CVE-2024-51445 CVSS:6.5
Siemens Polarion is vulnerable to an XML External Entity Injection (XXE) vulnerability in the docx import feature. A remote authenticated attacker could exploit this vulnerability to read arbitrary data from the application server.
CVE-2024-51446 CVSS:6.5
A vulnerability has been identified in Polarion , Polarion V2404. The file upload feature of the affected application improperly sanitizes xml files. This could allow an authenticated remote attacker to conduct a stored cross-site scripting attack by uploading specially crafted xml files that are later downloaded and viewed by other users of the application.
CVE-2024-51447 CVSS:5.3
A vulnerability has been identified in Polarion , Polarion V2404. The login implementation of the affected application contains an observable response discrepancy vulnerability when validating usernames.
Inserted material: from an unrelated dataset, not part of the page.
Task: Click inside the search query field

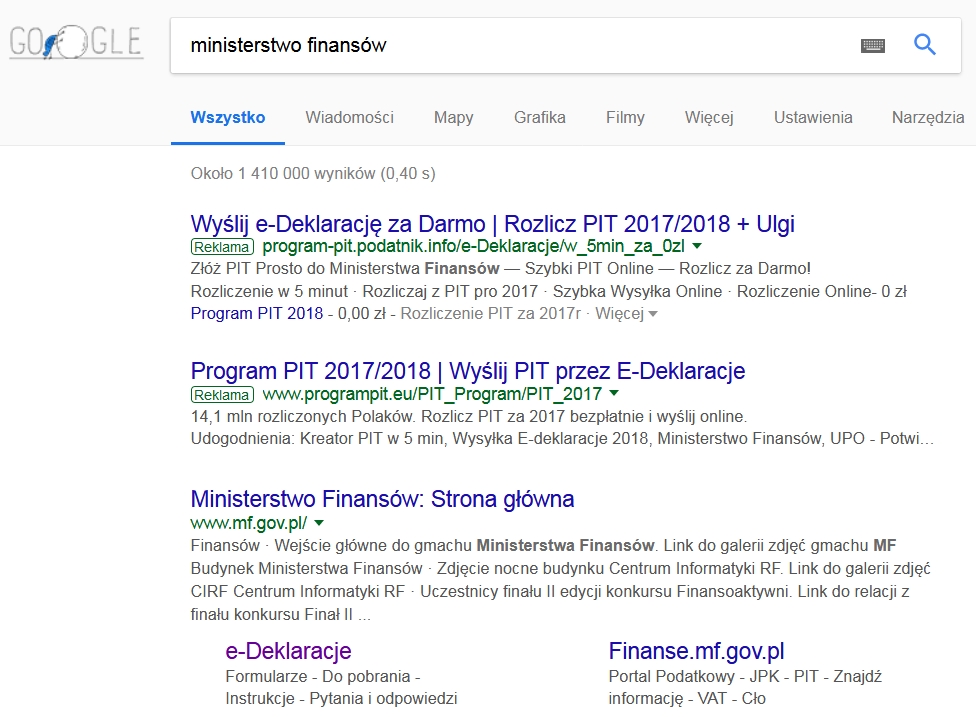Action: pyautogui.click(x=500, y=45)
This could allow an unauthenticated remote attacker to distinguish between valid and invalid usernames.
Impact
- Gain Access
Indicators of Compromise
CVE
CVE-2024-51444
CVE-2024-51445
CVE-2024-51446
CVE-2024-51447
Affected Vendors
Affected Products
- Siemens Polarion - 2310
- Siemens Polarion - 2404
Remediation
Refer to the Siemens Security Advisory for patch, upgrade, or suggested workaround information.